LaHoChi — soin énergétique

Vous arrivez sur rendez-vous, à mon cabinet de Nantes ou de Vertou. Vous vous allongez, sans rien retirer. Je pose les mains sur le corps, ou je les maintiens à quelques centimètres au-dessus — cela dépend du jour, de la personne, de ce que je perçois en m’approchant. Je ne demande rien. Rien à comprendre, rien à faire, rien à ressentir d’une certaine manière plutôt qu’une autre.

C’est un soin énergétique qui travaille aussi bien sur le corps physique que sur les corps subtils, c’est ainsi que je le nomme quand on me demande de le décrire. Je m’arrête à certains endroits du corps, ceux que j’appelle les chakras, sans prétendre que ce mot désigne quelque chose que la science aurait validé. Je m’y arrête parce que c’est là que mes mains se posent, ou plutôt là où quelque chose me retient.

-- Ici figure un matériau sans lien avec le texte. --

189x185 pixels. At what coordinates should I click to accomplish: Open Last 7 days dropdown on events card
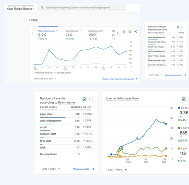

Ce qui se passe ensuite, je ne le sais pas à l’avance. Certaines personnes sentent une chaleur, un poids, quelque chose qui bouge. D’autres s’endorment et n’ont rien d’autre à en dire à la fin. Je ne classe pas ces deux issues l’une au-dessus de l’autre.

Dormir pendant une séance n’est pas moins recevoir que sentir une chaleur sous mes mains — c’est peut-être le corps qui a fait suffisamment confiance à l’espace pour lâcher.

Il arrive que quelque chose se prolonge les jours suivants — un repos plus profond, une forme de calme, parfois rien que la personne sache nommer. Je ne l’annonce pas : certaines personnes m’en parlent après, d’autres non.

Je parle de rééquilibrage énergétique parce que c’est le mot que j’emploie avec les personnes que je reçois, pas parce que je peux en démontrer le mécanisme. Ce que je perçois, je le nomme comme une perception, pas comme une preuve. L’énergie douce se diffuse là où vous en avez besoin, c’est une phrase que je dis parfois à voix basse pendant la séance, sans savoir précisément ce qu’elle recouvre pour la personne allongée devant moi.

Je ne promets rien à la sortie. Ce soin ne remplace aucun suivi médical, et je ne garantis aucun effet précis — je constate, après coup, ce qui a eu lieu ; je ne l’annonce jamais avant.

Ce qui compte, dans l’heure que je passe avec vous, c’est peut-être moins ce qui se transmet que le temps que je prends, l’attention que je porte, une présence qui ne demande rien en retour. Je reste là. C’est à peu près tout ce que je peux dire de ce que je fais.